Cette bonne intelligence se retrouve partout ; l’absence de chevaux et de voitures dans les rues, et la nécessité pour tous d’aller sur l’eau, contribuent beaucoup à l’égalité des manières. Personne ne crotte et n’écrase son semblable. Il n’y a point là l’humiliation de passer à pied auprès d’un carrosse ; nul n’est forcé de se déranger pour un autre, et tous consentent à se faire place.
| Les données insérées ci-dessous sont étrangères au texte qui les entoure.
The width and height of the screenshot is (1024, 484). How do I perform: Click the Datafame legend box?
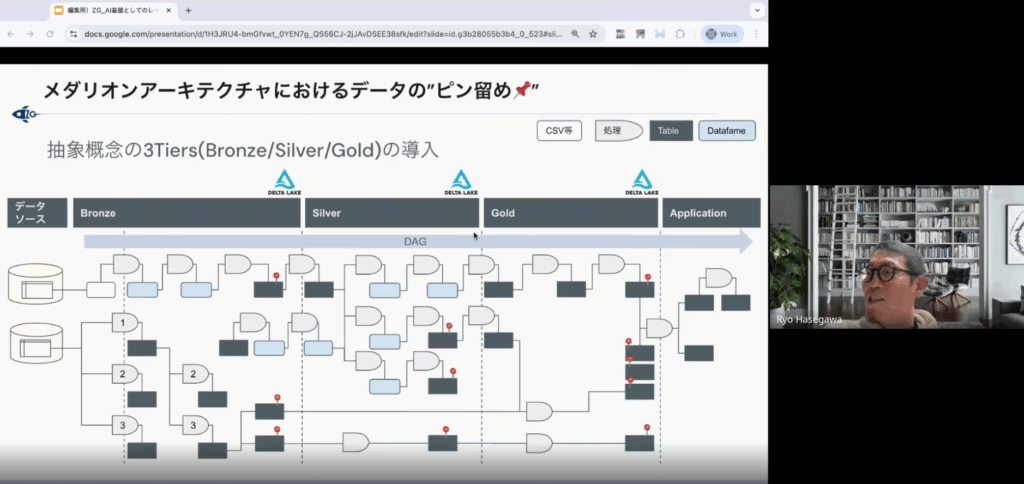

Au café, tout le monde est assis dehors. Le climat l’ordonne, et ce ne sont pas les grands, mais les frileux, qui restent au dedans. Un pêcheur de Chioggia appuie ses coudes déguenillés à la même table qu’un grand seigneur. Il y a bien des cafés de prédilection pour les élégants, pour les artistes, pour les nobles : chacun aime à trouver là sa société de tous les soirs ; mais dans l’occasion (que la chaleur rend fréquente) on entre dans la première taverne venue, et personne ne songe à critiquer ou même à remarquer une femme de bon ton, assise dans un cabaret pour boire une semata ou pour manger du poisson frais.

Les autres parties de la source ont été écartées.